**Entries provided:**
· · · · ·
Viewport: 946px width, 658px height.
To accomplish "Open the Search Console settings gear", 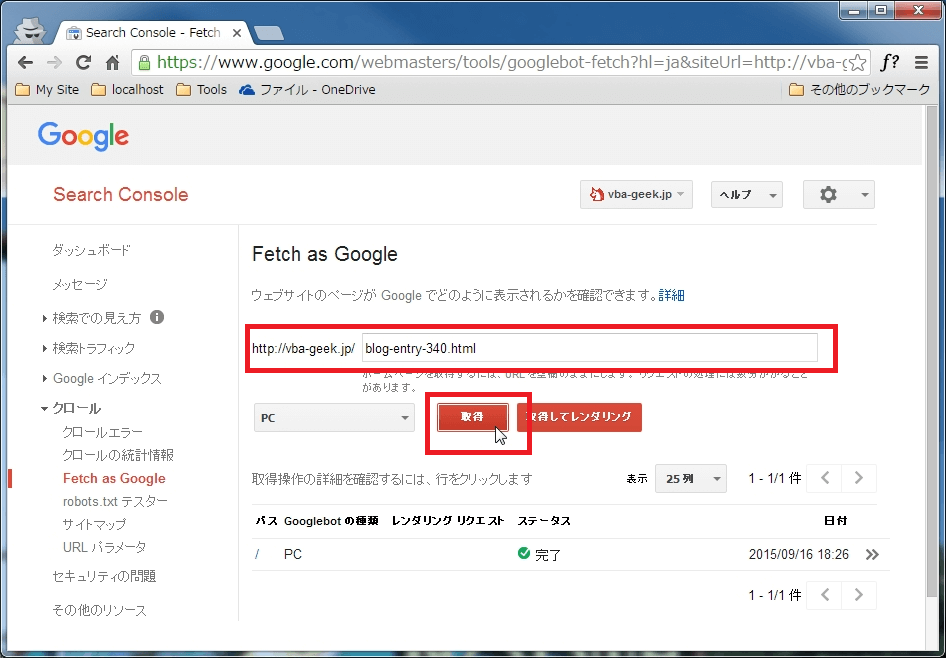I will click(x=831, y=195).
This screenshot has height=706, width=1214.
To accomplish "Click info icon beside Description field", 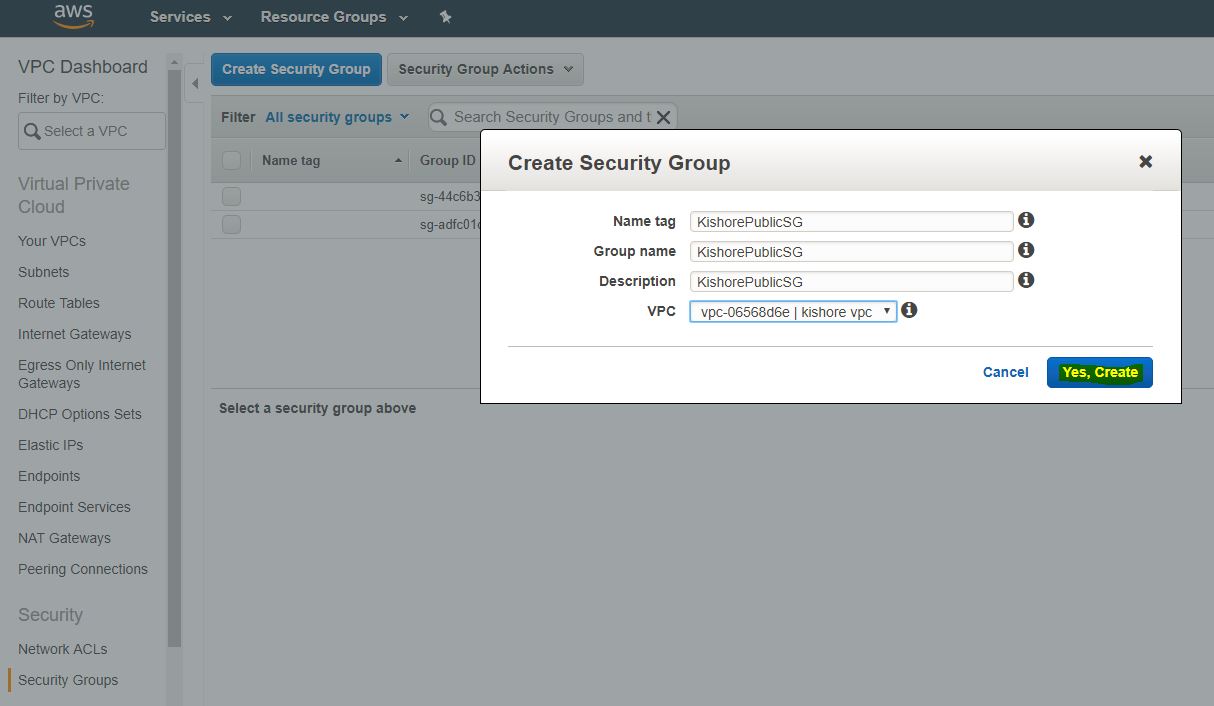I will [1025, 280].
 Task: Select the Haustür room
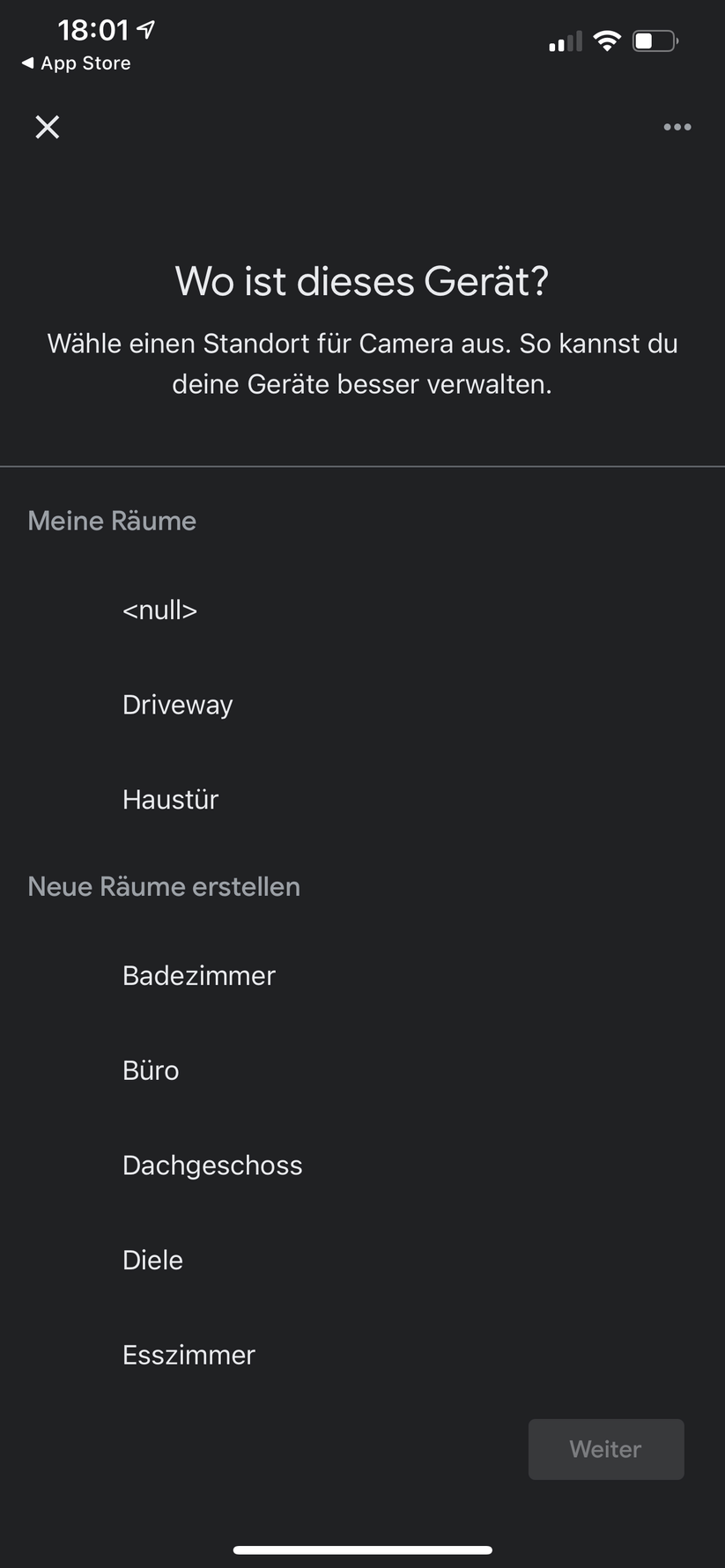coord(170,799)
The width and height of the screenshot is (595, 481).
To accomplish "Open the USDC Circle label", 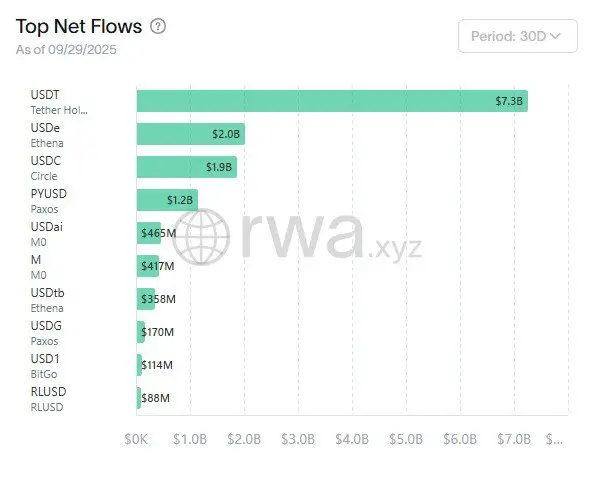I will pos(46,168).
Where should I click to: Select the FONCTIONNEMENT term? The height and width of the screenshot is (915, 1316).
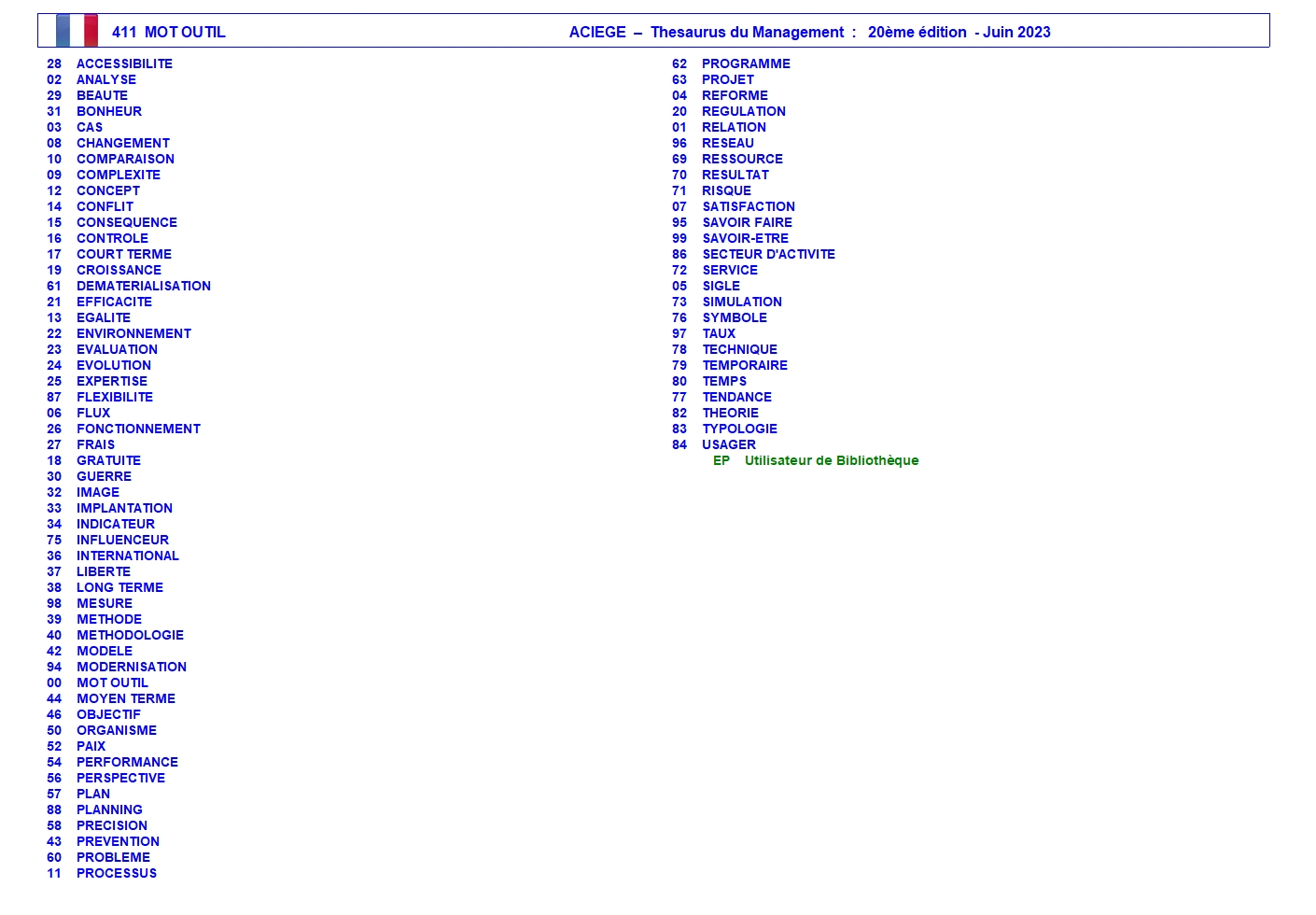click(138, 429)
· · · · ·
**What to do:** Your task is to reproduce exactly the lines from the one that holds "Where should I" to the last line of the listing, and only those, omitting the pictures.

**Exercise response:**
Where should I click to: Select the FONCTIONNEMENT term? The height and width of the screenshot is (915, 1316).
click(138, 429)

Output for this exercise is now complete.